Società

La violenza sulle donne si combatte anche con la formazione del personale medico

Pamela Genini aveva un referto medico dal quale le violenze subite da colui che, in un secondo momento, l’avrebbe uccisa, erano evidenti, e supportate anche da dichiarazioni della ragazza che sosteneva di sentirsi in pericolo di vita. Eppure tutto ciò non è bastato a salvarla.

Ogni anno sono migliaia le donne che si recano nei Pronto Soccorsi di tutta Italia per lesioni o contusioni causate da partner o ex partner – nel 2023 16.947 secondo l’Istat, +17,3% rispetto al 2022 – ma non sempre il personale medico è preparato ad accoglierle e a individuare tempestivamente cosa sta accadendo.

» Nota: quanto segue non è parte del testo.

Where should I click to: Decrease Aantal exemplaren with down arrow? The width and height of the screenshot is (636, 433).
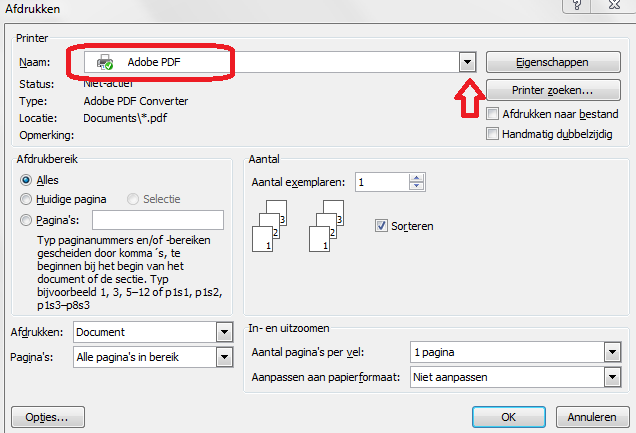point(416,186)
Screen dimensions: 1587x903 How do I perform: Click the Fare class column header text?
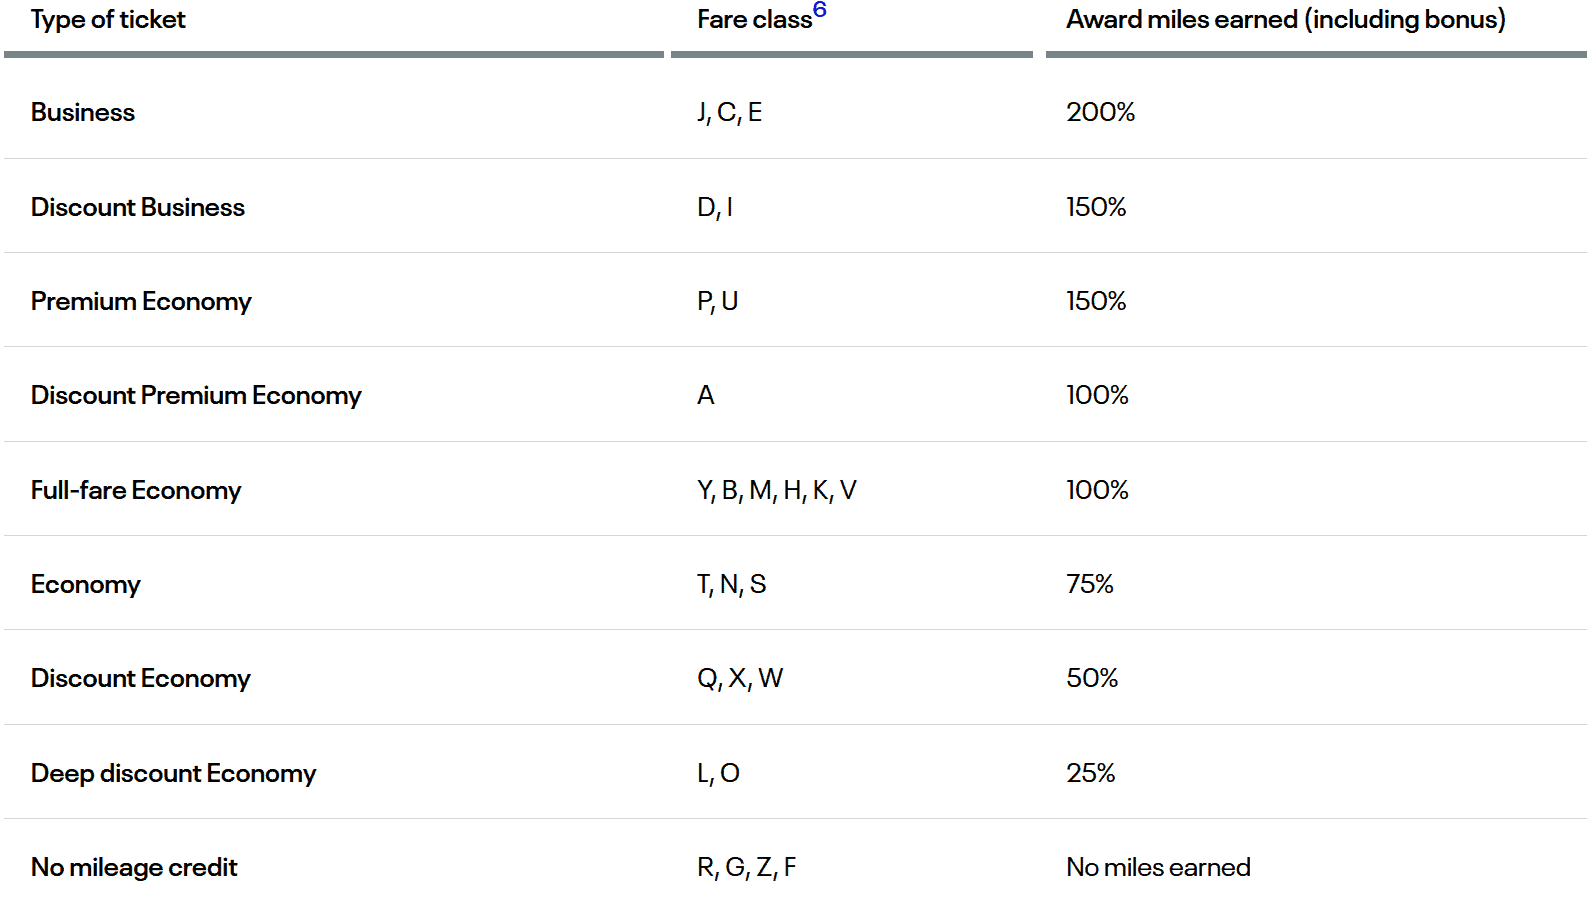753,20
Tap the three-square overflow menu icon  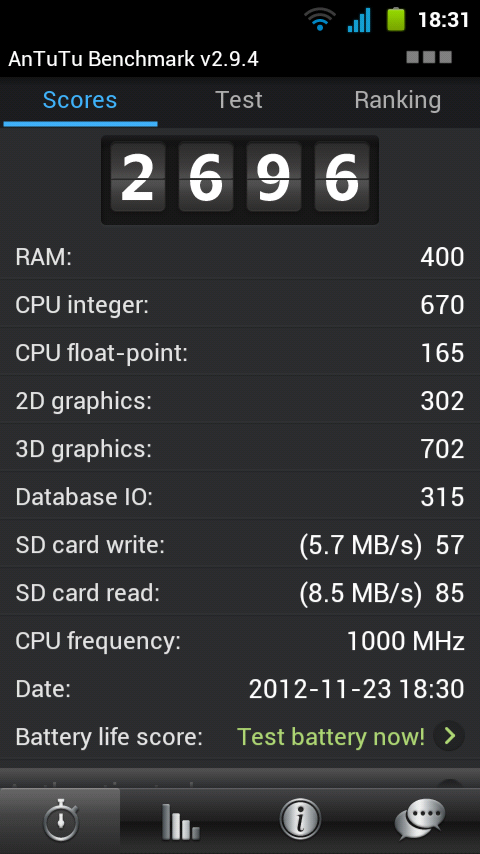429,57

Per fare in modo che nessuno si fermi più di fronte a una caduta dalle scale che caduta non era, la Commissione Pari Opportunità di Siot, Società Italiana di Ortopedia e Traumatologia, ha lanciato una campagna nazionale e un corso di formazione per ortopedici e traumatologi, volti a renderli in grado di riconoscere i segni della violenza domestica tra chi arriva al Pronto Soccorso, spesso donne ma anche bambini e anziani.

«Ogni anno, in Italia, si registrano casi di traumi e lesioni di natura apparentemente accidentale: il 30% di essi però è causato da violenza – spiega Erika Maria Viola, Coordinatrice Commissione Pari opportunità SIOT e Direttore UOC Ortopedia e Traumatologia, ASST Cremona, Ospedale di Cremona. – La violenza domestica, e in particolare la IPV, Intimate Partner Violence, include comportamenti controllanti, coercitivi, minacciosi, fisici, psicologici, sessuali o economici all’interno di una relazione. Episodi che, se non riconosciuti, possono ripetersi e aggravarsi, fino a conseguenze drammatiche».

Non tutte le donne che subiscono abusi finiscono in ospedale, ma quando ciò avviene è importante che chi presta loro i primi soccorsi riesca a cogliere i non detti al di là delle parole pronunciate, e a guardare oltre a un referto medico che può nascondere storie di dolore che aspettano solo di essere viste.

Quali sono i campanelli d’allarme da non sottovalutare

Ogni contusione o ferita potenzialmente può essere causata dalla violenza del partner ma le più comuni sono quelle a testa, collo, fratture a naso, mascella, mandibola, denti, fratture dell’orbita oculare, lussazioni e fratture della spalla, fratture e lussazioni delle dita di mani e piedi, fratture dell’ulna distale, della base del quinto metacarpo e fratture costali.

«Particolare sospetto devono destare anche traumi complementari alla dominanza del partner che spesso accompagna la vittima in pronto soccorso. Quindi se lui è destrimane e riscontriamo problemi nella parte sinistra del corpo di lei, soprattutto nel polso e nella mano, la probabilità di violenza aumenta».

Così come nel caso di ripetute lesioni nel tempo. «Se una donna si presenta, ad esempio, con un dito rotto e nella sua scheda risultano fratture costali antecedenti, ancor di più se in un tempo ravvicinato, può essere una spia. Lo stesso vale se, una volta fatta spogliata per accertamenti ulteriori, si riscontrano lividi di diverse colorazioni e quindi riconducibili a date differenti».